» Given task 1
From the Panasonic camera forum thread below, quote the passage from "There are Factory" up to and including "urk urk....".
» Given task 2
Write what comes next in the Panasonic camera forum thread below, picking up where it stops.

» Text to read
I actually like the tilt up view finder on the EVF2 and Gx1

There are Factory refurb Gx1 for about $240 landed.

I really have no use for the articulated screen as I never use the LCD.


----------



## MacDoc (Nov 3, 2001)

Hands-on: Panasonic Lumix GX7 review - Pocket-lint

urk urk....










want want...



> Panasonic's Lumix G X Vario 12-35mm f/2.8 Asph. Lens for Micro 4/3 (Black) is the first constant-aperture standard zoom for a mirrorless system camera. With an equivalent (in 35mm format) 24-70mm zoom range, this is a close match for a type of zoom lens that's very popular with photographers using full-frame cameras--from a true wide-angle to a short telephoto focal length and a bright f/2.8 maximum aperture through the entire range.
> 
> This lens features POWER O.I.S. image stabilization, nearly silent operation when shooting video, and specially treated glass that dramatically reduces ghosting and flare (Nano Surface Coating), minimizes chromatic aberration (Ultra Extra-Low Dispersion glass), and improves descriptive performance from corner to corner (Ultra High Refractive glass). A splash-proof and dust-proof design means you won't need to handle this lens with kid gloves, or put your camera away when a drop of rain falls. This lightweight (10.8 oz) lens is also compact (2.9x2.7") and has a sturdy build quality, with a durable metal mount.
> 
> ...


----------



## iMatt (Dec 3, 2004)

Why buy a g5 body for 350 when you can get one brand new for 300 + s&h with a lens you can sell? Used it's now worth maybe 250 all in, assuming near mint condition, and even that seems high. G3 near mint maybe 200. They were also going for 300 with lens a year ago. Try offering 150 and see what happens?

I want a GX7 too, but waiting for the price to ease off...

And those f2.8 zooms are budget busters. Unlike bodies, the prices rarely drop much.

As for new sensor generations, it's out in the gx7 and gm1. It'll be a while before those bodies get much more affordable. The gx1/g3 sensor is more than adequate for most of us unless you're into working in very low light.


----------



## MacDoc (Nov 3, 2001)

» Dataset records
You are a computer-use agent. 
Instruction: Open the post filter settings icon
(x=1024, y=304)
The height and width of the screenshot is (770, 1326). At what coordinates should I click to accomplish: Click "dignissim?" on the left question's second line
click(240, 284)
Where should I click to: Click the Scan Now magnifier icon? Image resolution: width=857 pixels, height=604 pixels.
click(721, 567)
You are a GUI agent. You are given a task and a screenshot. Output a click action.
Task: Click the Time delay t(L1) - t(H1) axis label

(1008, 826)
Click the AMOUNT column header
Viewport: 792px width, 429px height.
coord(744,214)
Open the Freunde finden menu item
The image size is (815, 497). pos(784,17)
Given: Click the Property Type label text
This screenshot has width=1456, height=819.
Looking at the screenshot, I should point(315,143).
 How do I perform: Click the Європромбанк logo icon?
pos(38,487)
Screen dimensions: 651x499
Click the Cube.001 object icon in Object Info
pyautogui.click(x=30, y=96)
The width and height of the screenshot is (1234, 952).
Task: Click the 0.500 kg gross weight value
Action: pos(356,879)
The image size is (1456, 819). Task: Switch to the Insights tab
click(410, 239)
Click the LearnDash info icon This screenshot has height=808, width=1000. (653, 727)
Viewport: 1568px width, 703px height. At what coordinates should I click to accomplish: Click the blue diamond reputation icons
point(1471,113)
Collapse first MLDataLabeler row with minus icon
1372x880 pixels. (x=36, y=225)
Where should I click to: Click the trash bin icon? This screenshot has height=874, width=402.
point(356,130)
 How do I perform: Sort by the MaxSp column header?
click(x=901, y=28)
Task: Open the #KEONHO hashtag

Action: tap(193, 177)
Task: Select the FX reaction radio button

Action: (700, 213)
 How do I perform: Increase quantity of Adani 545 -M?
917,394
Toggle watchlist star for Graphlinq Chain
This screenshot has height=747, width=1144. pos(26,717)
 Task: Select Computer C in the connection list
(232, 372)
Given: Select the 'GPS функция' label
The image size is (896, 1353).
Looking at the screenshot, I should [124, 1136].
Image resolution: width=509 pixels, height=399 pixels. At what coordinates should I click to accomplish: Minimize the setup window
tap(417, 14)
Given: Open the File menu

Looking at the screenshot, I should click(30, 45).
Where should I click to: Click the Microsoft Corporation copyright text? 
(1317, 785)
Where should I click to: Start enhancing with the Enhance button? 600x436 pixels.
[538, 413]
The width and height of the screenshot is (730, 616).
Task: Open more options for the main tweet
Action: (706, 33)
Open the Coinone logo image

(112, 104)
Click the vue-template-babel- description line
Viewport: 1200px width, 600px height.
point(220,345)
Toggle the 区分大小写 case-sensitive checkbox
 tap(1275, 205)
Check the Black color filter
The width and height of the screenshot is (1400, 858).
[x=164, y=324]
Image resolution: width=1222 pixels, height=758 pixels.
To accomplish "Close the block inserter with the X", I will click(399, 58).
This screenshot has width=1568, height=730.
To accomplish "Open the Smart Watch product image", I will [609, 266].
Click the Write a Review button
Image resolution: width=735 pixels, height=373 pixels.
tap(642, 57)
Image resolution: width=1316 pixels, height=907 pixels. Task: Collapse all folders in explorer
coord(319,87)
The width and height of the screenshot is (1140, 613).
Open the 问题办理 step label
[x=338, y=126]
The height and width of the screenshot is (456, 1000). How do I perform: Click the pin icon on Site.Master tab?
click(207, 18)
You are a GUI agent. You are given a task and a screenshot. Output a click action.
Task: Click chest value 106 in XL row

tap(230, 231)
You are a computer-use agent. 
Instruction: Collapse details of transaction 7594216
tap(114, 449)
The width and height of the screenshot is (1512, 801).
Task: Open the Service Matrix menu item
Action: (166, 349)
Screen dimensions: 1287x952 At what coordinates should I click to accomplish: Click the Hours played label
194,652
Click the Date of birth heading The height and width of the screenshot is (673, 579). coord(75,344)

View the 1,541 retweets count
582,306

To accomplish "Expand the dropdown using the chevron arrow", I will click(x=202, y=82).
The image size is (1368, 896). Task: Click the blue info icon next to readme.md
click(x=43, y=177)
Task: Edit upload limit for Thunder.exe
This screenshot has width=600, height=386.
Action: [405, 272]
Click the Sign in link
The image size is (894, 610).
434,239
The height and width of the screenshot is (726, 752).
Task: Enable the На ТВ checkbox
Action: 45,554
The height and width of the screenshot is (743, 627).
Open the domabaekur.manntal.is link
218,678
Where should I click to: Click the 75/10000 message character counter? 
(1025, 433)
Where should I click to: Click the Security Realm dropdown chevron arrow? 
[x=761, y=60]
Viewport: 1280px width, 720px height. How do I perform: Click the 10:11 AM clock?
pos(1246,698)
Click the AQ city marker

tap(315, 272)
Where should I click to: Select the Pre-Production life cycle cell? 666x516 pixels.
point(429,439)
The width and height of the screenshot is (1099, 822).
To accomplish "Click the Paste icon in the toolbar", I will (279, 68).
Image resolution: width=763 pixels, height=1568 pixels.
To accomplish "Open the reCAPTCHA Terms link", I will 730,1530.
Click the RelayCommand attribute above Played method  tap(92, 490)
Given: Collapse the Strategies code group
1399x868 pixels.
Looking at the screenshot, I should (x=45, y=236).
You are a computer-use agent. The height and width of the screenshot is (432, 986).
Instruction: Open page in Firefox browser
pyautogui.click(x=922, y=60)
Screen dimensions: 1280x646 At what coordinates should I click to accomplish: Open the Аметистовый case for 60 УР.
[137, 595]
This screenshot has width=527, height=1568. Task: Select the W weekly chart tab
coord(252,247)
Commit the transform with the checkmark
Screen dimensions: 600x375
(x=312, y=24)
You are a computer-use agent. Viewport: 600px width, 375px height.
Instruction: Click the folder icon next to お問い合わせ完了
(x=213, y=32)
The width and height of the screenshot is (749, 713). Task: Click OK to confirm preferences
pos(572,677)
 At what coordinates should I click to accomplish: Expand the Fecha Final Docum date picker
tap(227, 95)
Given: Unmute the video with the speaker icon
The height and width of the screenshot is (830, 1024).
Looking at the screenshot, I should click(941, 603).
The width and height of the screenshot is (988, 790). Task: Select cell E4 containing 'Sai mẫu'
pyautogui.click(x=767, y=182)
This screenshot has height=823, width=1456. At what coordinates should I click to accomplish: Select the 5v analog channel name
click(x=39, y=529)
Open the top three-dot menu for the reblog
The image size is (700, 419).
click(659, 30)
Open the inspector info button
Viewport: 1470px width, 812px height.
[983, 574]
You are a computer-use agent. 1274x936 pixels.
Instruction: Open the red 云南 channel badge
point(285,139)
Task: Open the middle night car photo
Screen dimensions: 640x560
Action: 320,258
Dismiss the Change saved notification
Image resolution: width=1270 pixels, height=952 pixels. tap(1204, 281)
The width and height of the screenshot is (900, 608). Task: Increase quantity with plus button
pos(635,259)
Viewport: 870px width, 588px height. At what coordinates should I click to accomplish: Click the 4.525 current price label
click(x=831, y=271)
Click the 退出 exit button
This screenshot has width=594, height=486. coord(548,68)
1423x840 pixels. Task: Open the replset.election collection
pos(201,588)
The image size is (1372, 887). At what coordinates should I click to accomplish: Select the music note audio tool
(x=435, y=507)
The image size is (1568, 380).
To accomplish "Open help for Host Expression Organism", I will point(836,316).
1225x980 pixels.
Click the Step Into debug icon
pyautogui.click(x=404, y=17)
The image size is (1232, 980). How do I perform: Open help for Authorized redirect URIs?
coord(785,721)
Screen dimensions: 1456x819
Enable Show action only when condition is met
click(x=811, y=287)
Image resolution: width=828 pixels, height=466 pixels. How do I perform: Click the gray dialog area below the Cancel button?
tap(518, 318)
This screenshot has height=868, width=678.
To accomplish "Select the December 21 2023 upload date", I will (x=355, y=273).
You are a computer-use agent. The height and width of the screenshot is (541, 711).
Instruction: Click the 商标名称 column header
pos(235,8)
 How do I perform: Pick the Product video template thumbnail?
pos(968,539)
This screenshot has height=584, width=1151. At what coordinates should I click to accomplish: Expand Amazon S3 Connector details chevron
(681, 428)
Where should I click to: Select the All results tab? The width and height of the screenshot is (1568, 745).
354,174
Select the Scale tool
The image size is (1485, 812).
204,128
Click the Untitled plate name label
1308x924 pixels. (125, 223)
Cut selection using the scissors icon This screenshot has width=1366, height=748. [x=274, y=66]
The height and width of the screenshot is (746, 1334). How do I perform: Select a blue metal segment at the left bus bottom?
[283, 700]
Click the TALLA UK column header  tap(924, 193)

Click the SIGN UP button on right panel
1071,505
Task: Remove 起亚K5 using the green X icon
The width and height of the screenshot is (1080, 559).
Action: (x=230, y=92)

» Task result 1
There are Factory refurb Gx1 for about $240 landed.

I really have no use for the articulated screen as I never use the LCD.


----------



## MacDoc (Nov 3, 2001)

Hands-on: Panasonic Lumix GX7 review - Pocket-lint

urk urk....

» Task result 2
Yeah - had not been aware of the Gx7 until now - think that's the ticket - wait til it gets down.


----------



## iMatt (Dec 3, 2004)

If you can wait six months or so it should drift down to somewhere around 600. (Now watch it hold steady at a grand for the next year...) If you need a backup body before then, you should be able to find a G3 cheap. G5 is a better camera but the G3 has the advantages of being more compact and identical to your GX1 in many respects, including battery. Too many pluses to ignore...


----------



## MacDoc (Nov 3, 2001)

How cheap is cheap for the G3??

as really the Gx1 is still very functional and I don't think the G3 will take the EVF which I will not do without.


----------



## Kami (Jul 29, 2002)

The G3 has a built-in electronic viewfinder plus the rear LCD. My local camera store has one on clearance for $399. This is probably still on the high side but most stores won't have them in stock since the G3 is 2 generations behind the current G6 model


----------



## iMatt (Dec 3, 2004)

Agreed, 400 is high even with a lens, but the big closeout deals happened about a year ago so it isn't too surprising to see full retail price creep back up for now. For that used best-offer deal I would bid 175 or so. In general, lenses hold value and bodies don't. 

AFAIK the built in EVF has the same specs as the accessory for the GX1, except it doesn't tilt. The articulated screen makes up for it, IMO.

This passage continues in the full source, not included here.